読むべき本、見逃していない?

関学・小野ディレクターの「ロウソクの火」理論を思い出す

  • 書名 ジュニアスポーツコーチに知っておいてほしいこと
  • 監修・編集・著者名大橋恵、藤後悦子、井梅由美子(著)
  • 出版社名勁草書房
  • 出版年月日2018年6月 9日
  • 定価本体2000円+税
  • 判型・ページ数四六判・192ページ
  • ISBN9784326851959

 スポーツの世界でいろいろな問題が起きている。日大アメフトの例でも分かるように、大学生になっても監督やコーチに反抗できない。高校でも大阪・桜宮高校バスケットボール部で起きた自殺事件が記憶に新しい。年齢が下がると、水面下でもっとややこしいこともありそうだ。

 本書『ジュニアスポーツコーチに知っておいてほしいこと』(勁草書房)はそういう意味で、タイムリーな一冊といえる。子どもの発達を理解し、本当の意味で教育的な効果を生む指導をするために必要なことを、心理学の立場から解説している。

親の収入格差の影響が及びつつある

 本書で扱う「ジュニアスポーツ」は、幼児や小学生を対象としたものだ。

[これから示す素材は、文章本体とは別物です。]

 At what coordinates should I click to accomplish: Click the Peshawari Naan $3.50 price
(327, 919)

今の教育制度の中では、中学生以上のスポーツは課外活動として制度化されているが、それより下の世代については、スポーツへの参加は個人的なものになる。とはいえ、スポーツ少年団は全国で3万6000もあり、類似の組織も少なくない。さらには民間のスポーツクラブも無数にある。

 小学生に人気があるのは、スイミングスクール、サッカー、野球、空手、体操教室、テニス、バスケなど。スポーツかどうかは微妙だが、ダンスも女子には人気だ。ベネッセの調査によると、4歳児では29.1%、5歳児では49.3%が定期的にスポーツ活動に参加しているという。指導者は常に全員が、専門教育を受けているわけではない。ボランティアも少なくない。

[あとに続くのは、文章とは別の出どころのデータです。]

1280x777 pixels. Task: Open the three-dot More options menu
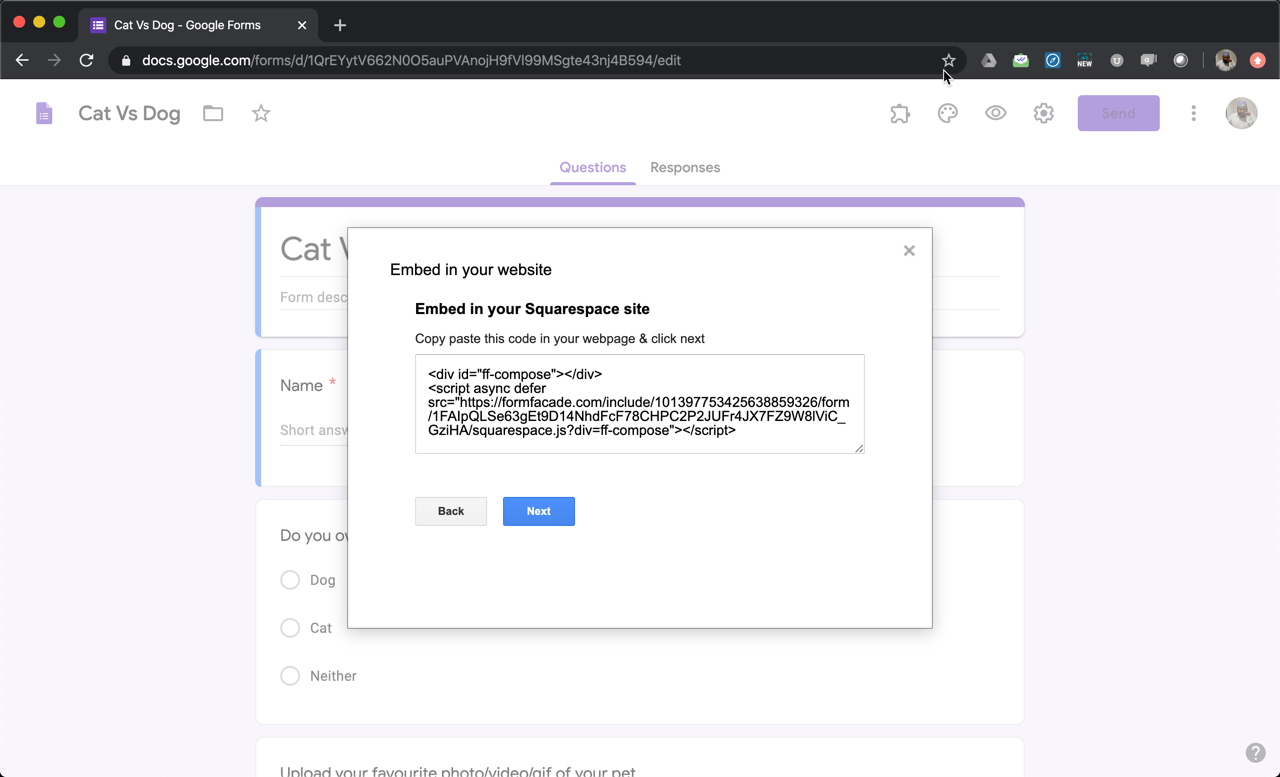pos(1193,113)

 本書によれば、ジュニアスポーツにも、親の収入格差の影響が及びつつある。年収が800万円以上の家庭と、400万円以下の家庭では、子どものスポーツ参加率は20%近い差がある。こうした子どもとスポーツを巡る最近の事情を、先行の研究や資料などをもとに手際よく説明している。親も常識として知っておきたい知識だ。

 著者の大橋恵 、 藤後悦子、井梅由美子の3氏はいずれも心理学の教員。

子どもにとって過剰な要求になっていないか

 勉強もおなじだが、スポーツにも「リハーサル効果」というものがあるそうだ。繰り返すことによる上達。これは小学校高学年になって自覚されるものだという。だから余り早くから、うるさく尻を叩いても、子どもの意欲は上がらない。

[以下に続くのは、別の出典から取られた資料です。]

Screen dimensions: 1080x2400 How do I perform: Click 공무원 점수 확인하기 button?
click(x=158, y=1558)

 第二章では「ジュニアスポーツの問題点」を取り上げている。一つは、早い時期から専門的トレーニングをすると、初期の上達は早いが、やがて停滞する。燃え尽き症候群にも陥りかねない。また、週14時間以上練習している子どもの傷害発生率は、週4時間の子どもの約3倍になるという。米国のジュニアでは、シーズンごとに異なるスポーツをさせるシーズン制を採用しているそうだ。特定の種目で負担が過重になることを避けている。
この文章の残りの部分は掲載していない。